Prolife Youth – Jessica Stump, Bakersfield Christian HS

Jessica Stump may not know yet exactly what she’s going to do with the rest of her life, but she is certain whatever path she takes, pro-life advocacy is going to play a big part in it.

“I want to work for an interest group doing something I’m really passionate about,” she said. “I know what I advocate for isn’t my truth, it’s God’s truth.”

Already a confident and capable advocate, Jessica has spoken in defense of life at RTLKC events and was recently chosen by the RTLKC Board of Directors to receive a $350 Student Leaders for Life scholarship based on her winning pro-life essay.

She is grateful, she says, for the “firm foundation” education she received at BCHS and feels well prepared to attend the University of Nebraska-Lincoln this fall.

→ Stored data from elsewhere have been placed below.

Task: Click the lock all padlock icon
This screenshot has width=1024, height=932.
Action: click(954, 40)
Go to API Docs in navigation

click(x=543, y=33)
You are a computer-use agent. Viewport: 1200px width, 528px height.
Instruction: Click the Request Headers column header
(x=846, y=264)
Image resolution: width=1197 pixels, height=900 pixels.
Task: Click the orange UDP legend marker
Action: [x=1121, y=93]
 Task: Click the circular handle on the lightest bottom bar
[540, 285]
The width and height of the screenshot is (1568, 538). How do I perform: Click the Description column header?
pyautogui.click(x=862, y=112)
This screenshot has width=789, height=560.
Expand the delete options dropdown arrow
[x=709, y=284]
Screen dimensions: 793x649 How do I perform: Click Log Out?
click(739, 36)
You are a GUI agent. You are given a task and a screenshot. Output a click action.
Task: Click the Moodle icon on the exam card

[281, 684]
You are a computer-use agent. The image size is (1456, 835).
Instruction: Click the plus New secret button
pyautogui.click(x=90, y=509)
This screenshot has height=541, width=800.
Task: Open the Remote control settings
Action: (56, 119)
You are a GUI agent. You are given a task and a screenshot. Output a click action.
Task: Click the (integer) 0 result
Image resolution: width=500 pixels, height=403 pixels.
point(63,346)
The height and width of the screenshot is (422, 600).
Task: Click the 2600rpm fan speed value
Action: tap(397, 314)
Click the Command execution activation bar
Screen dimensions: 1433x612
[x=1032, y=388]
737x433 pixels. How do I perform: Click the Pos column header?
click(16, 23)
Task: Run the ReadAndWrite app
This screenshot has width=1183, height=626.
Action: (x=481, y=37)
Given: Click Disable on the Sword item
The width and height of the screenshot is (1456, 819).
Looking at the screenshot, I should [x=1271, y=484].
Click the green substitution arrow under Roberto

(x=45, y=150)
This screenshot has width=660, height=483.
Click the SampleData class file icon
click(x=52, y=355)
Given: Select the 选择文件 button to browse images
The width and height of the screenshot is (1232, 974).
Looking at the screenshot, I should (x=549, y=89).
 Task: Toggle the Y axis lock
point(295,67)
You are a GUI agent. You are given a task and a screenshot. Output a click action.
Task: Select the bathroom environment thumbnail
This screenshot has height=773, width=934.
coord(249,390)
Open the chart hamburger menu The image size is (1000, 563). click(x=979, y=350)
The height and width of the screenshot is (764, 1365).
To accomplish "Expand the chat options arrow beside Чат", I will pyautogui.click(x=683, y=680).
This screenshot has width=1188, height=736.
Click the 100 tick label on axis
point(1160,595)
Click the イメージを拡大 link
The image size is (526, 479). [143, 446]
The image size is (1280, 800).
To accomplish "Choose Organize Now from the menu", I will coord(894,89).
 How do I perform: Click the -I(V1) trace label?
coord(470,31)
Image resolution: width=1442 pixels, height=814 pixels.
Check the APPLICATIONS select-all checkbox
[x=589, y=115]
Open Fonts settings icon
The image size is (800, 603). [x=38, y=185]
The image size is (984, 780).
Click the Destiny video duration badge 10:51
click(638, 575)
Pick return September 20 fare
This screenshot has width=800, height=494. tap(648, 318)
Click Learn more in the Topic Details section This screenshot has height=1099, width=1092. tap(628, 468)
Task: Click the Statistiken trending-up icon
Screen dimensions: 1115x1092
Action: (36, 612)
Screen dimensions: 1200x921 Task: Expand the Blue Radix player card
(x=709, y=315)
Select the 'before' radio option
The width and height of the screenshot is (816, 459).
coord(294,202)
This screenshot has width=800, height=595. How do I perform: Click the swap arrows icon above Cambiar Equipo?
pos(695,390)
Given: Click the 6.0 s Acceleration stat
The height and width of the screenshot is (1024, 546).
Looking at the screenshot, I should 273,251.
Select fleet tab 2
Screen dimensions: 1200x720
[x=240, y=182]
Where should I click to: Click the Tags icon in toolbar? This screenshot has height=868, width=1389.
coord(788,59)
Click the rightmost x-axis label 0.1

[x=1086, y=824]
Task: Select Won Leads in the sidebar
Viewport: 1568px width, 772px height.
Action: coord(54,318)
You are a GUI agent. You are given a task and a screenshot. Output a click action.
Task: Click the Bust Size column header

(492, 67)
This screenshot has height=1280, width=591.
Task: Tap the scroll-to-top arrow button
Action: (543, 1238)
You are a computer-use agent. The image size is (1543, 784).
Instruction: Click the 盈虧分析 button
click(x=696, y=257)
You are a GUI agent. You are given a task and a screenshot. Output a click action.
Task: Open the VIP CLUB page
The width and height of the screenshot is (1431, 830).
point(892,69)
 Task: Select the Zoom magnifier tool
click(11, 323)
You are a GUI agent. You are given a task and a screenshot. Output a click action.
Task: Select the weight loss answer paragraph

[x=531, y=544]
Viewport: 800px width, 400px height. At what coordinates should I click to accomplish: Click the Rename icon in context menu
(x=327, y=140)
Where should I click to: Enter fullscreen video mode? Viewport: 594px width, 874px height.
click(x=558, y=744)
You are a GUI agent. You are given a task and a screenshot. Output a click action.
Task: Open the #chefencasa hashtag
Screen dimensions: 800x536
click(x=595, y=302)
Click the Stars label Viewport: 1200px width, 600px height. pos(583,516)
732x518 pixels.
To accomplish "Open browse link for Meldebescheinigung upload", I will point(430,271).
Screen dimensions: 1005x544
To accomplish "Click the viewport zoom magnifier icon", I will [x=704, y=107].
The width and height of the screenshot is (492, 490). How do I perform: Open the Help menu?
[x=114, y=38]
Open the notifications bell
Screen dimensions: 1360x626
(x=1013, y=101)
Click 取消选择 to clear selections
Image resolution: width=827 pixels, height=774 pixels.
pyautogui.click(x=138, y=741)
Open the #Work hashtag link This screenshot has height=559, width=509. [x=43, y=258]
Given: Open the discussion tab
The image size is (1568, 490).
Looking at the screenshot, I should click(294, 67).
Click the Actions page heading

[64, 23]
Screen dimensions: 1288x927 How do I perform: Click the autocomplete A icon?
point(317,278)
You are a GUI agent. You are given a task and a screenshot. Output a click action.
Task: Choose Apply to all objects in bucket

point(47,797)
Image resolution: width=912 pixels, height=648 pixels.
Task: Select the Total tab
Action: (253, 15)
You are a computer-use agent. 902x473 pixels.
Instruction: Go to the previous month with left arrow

There, she will consider political science and philosophy, among other majors, with an eye toward a career in law.

Jessica ends a very active high school career with a 4.3 GPA at BCHS where the slim six-footer also made her mark in varsity volleyball and as a Ford Dimension Student with the Ford Dream Builders.
Jessica is the daughter of Michael and Jillian Stump.

Prolife Youth – Sarah Ashbook, Turner Christian Academy 

Defending the unborn isn’t easy in the current culture, but 18-year-old Sarah Ashbrook can’t imagine staying silent, even if it means risking the end of a friendship.

“I’ve always been really pro-life and it’s hard when a lot of your friends are pro-choice,” Sarah said. “But the truth is that a human life is not ours to take – it’s God’s decision when someone is born or dies, not ours.”
Sarah’s ability to communicate that passion for the sanctity of life earned her a $350 Student Leaders for Life Scholarship.

Graduating with a 3.7 GPA from Turner Christian Academy (through the Home Educators Resource Center), Sarah will attend Bakersfield Community College this fall, then hopes to transfer to Cal Baptist University.
Though she “isn’t 100 percent sure” just yet, she expects to major in justice administration with an eye toward law enforcement and forensics. A second choice would be a career in emergency medical services.
“I’ve never wanted to sit an a desk,” she said. “Besides, helping people is really cool.”

Sarah is the daughter of Mark and Carol Ashbrook.